Here’s the breakdown of the code:

- Declare variables:
- ‘ptb’ (PivotTable): This variable stores the PivotTable object.
- ‘pfd’ (PivotField): This variable stores the PivotField object.
- ‘wsh’ (Worksheet): This variable stores the active worksheet.

- Set the active sheet:
- ‘Set wsh = ActiveSheet’: Assigns the currently active sheet to the ‘wsh’ variable.

- Set the PivotTable:
- ‘Set ptb = wsh.PivotTables(1)’: Assigns the first Pivot Table in the active sheet to the ‘ptb’ variable.

- Turn off screen updating:
- ‘Application.ScreenUpdating = False’: Temporarily turns off screen updating to improve performance.

- Enable manual update for the Pivot Table:
- ‘ptb.ManualUpdate = True’: Enables manual updating for the Pivot Table to prevent automatic recalculation after each change.

- Iterate through each data field in the Pivot Table:
- ‘For Each pfd In ptb.DataFields’: This loop iterates through each PivotField object in the Pivot Table’s data fields collection.

- Set the function of each data field to standard deviation:
- ‘pfd.Function = xlStDevp’: Sets the aggregation function for the current PivotField to calculate the standard deviation. Note: Use the “StdDevp” function if you have data for the entire population. If you have sample data, use the “StdDev” function.

- Turn off the manual update for the Pivot Table and recalculate:
- ‘ptb.ManualUpdate = False’: Turns off the manual updating and triggers recalculation of the Pivot Table.

- Enable screen updating:
- ‘Application.ScreenUpdating = True’: Enables screen updating, restoring the normal display behavior.

- Reset and release variables:
- ‘Set pfd = Nothing’: Resets the ‘pfd’ variable to release the allocated memory.
- ‘Set ptb = Nothing’: Resets the ‘ptb’ variable to free allocated memory.
- ‘Set wsh = Nothing’: Resets the ‘wsh’ variable to free allocated memory.

Also read: How to Group by Months in Excel Pivot Table?

## STDEV vs STDEVP in Pivot Tables

The key difference between STDEV and STDEVP lies in the way they treat the data.

STDEV is used for analyzing a sample of the population, while STDEVP is used for analyzing the entire population.

Therefore, your choice of metric depends on the sample size:

- If you are working with a
**small sample (less than 30)**and want to infer conclusions about the entire population, use**STDEV**(sample standard deviation). - If your dataset represents the
**whole population**, you should use**STDEVP**(population standard deviation).

Keep in mind that using the incorrect function can lead to inaccurate results.

### Understanding Bias when Calculating Standard Deviation

Another factor to consider when choosing between STDEV and STDEVP is the potential for bias.

Bias occurs when a sample deviates from the population mean. To account for this deviation, the STDEV function uses the sample mean and an n-1 denominator, where n represents the sample size.

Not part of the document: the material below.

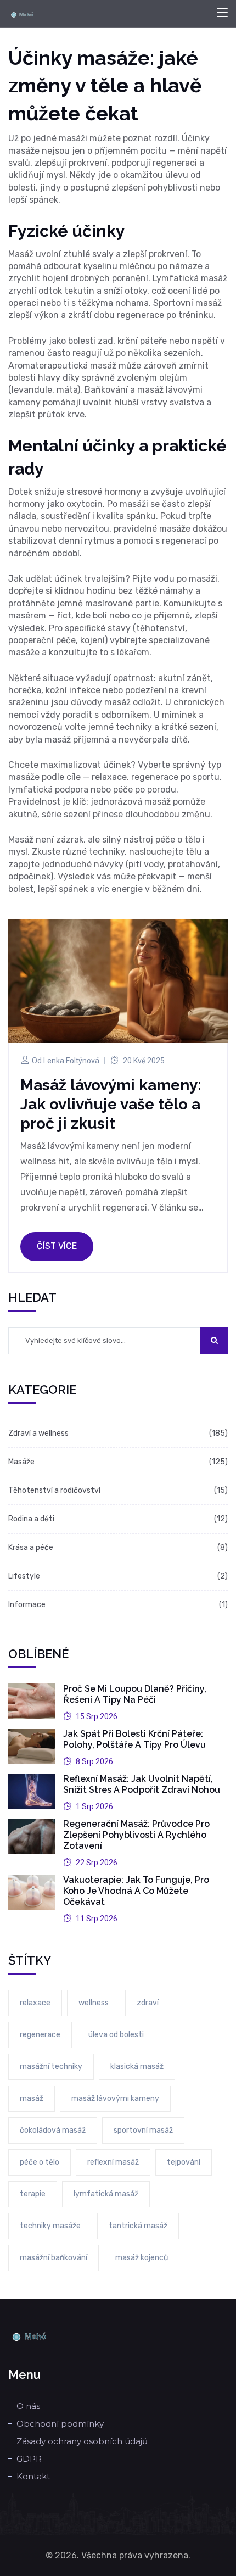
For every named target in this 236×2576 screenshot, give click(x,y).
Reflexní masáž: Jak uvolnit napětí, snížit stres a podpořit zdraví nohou (141, 1784)
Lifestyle (24, 1576)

This adjustment effectively reduces the chance of biased results.

**With large sample sizes, the difference between STDEV and STDEVP becomes negligible. **

However, it’s still good practice to use the appropriate function based on your data:

- Use
**STDEV**if your objective is to minimize bias when working with sample data. - Choose
**STDEVP**when dealing with the entire population, as the population mean is considered unbiased.

This tutorial has explained two techniques for getting the standard deviation in Pivot Tables in Excel. We hope you found the tutorial helpful.